有川浩の「フリーター、家を買う」を12話でやる夫スレ化した中編完結作品。
実家に甘えてだらけ切って就活も本気で取り組んでこなかった25歳の社会人やる夫が、
母親を救う為のマイホームを買うべく土木工事のアルバイトから必死に取り組んでいく。
立ち上がったやる夫の社会人としての成長過程と家庭再生が描かれるヒューマンドラマです。

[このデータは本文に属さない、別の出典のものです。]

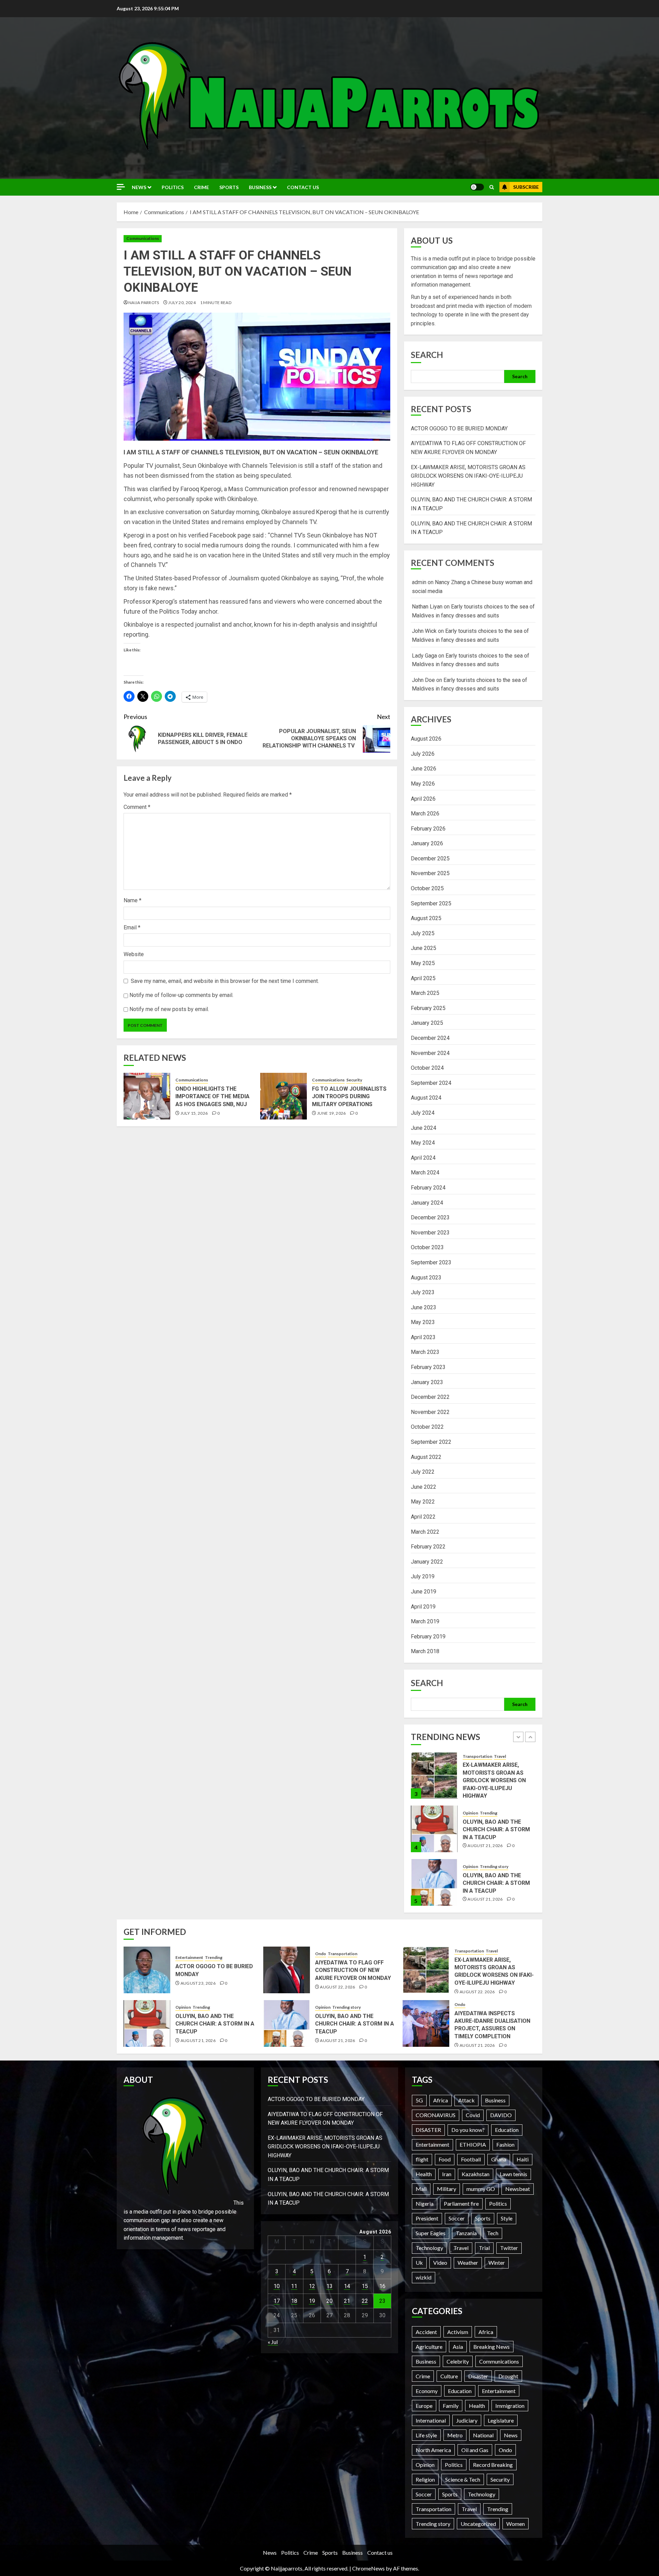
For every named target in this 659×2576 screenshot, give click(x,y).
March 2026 (425, 813)
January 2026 (427, 843)
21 (347, 2301)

新卒で大企業に入社したものの研修が軍隊式で合わず3か月で辞めてしまった25歳のやる夫は、
実家に生活費を出す為にバイトを始めるもそのバイトすら禄に続かず親に負担をかけ続けて、
今の生活は何とかなっているからと一向に危機感を持たないまま1年が過ぎていた。
そんな日々の中で突然家に駆け付けた姉から知らされたのは、
共に住む母親がうつ病を発症し自殺未遂に及んでいたこと。
父の無遠慮な発言のせいで町内で20年間虐められてきたストレスで弱っていた母は、
やる夫が就活から逃げて父子が顔も合わさない家庭を前に逃げ場がどこにも無くなっていた。
それに対して父はそんなものは心が弱い者の言い訳で手出し無用とほざくクソおやじで、
母を今の環境から出してあげるには家を買わなければならないが、
自分しか母を助けられない中で自分ではローンの頭金すら払うことが出来ない。
一念発起したやる夫が100万円を貯めて母の為に家を買う為に
先ずは土木会社の夜間アルバイトに励む内に人間として成長していく様子と、
最早終わってしまったと思われたこの家庭環境が改善する心温まる物語が描かれます。
本作はうつ病に苦しむ母と父の亭主関白で周囲を顧みない自己中心さに対して
これまで環境に甘え続けていたやる夫が突然向き合わざるを得なくなる描写が
とてもリアルに感じられ自分事のように考えられるのが特徴的です。
これまでだらけ切ったやる夫だからこそ役に立てる仕事が見つかって
アルバイト先会社の厳しいながらも頼れる大人に助けられつつ
立ち上がったやる夫は失敗しながらも奮闘していくのですが、
手書きの履歴書を心を込めて書くことや母にハンドクリームを塗ってあげたりと
些細な描写でやる夫の成長ぶりが伝わるその様子に自分もしっかりしなくてはと思わされます。
後は率先してやりたがらない仕事をやったりと細かい仕事の描写が好き。
そして良かったのは序盤で全くもってのクソオヤジの面しか見せなかった父に対して、
単純に更生を促すのではなく父の内心を理解して導いていったこと。
ただの悪役に終わらせず父のこれまでの過去も良く分かる丁寧な作品でした。
そんな家族の大切さが分かって元気を貰える作品なので是非一読してみて下さい。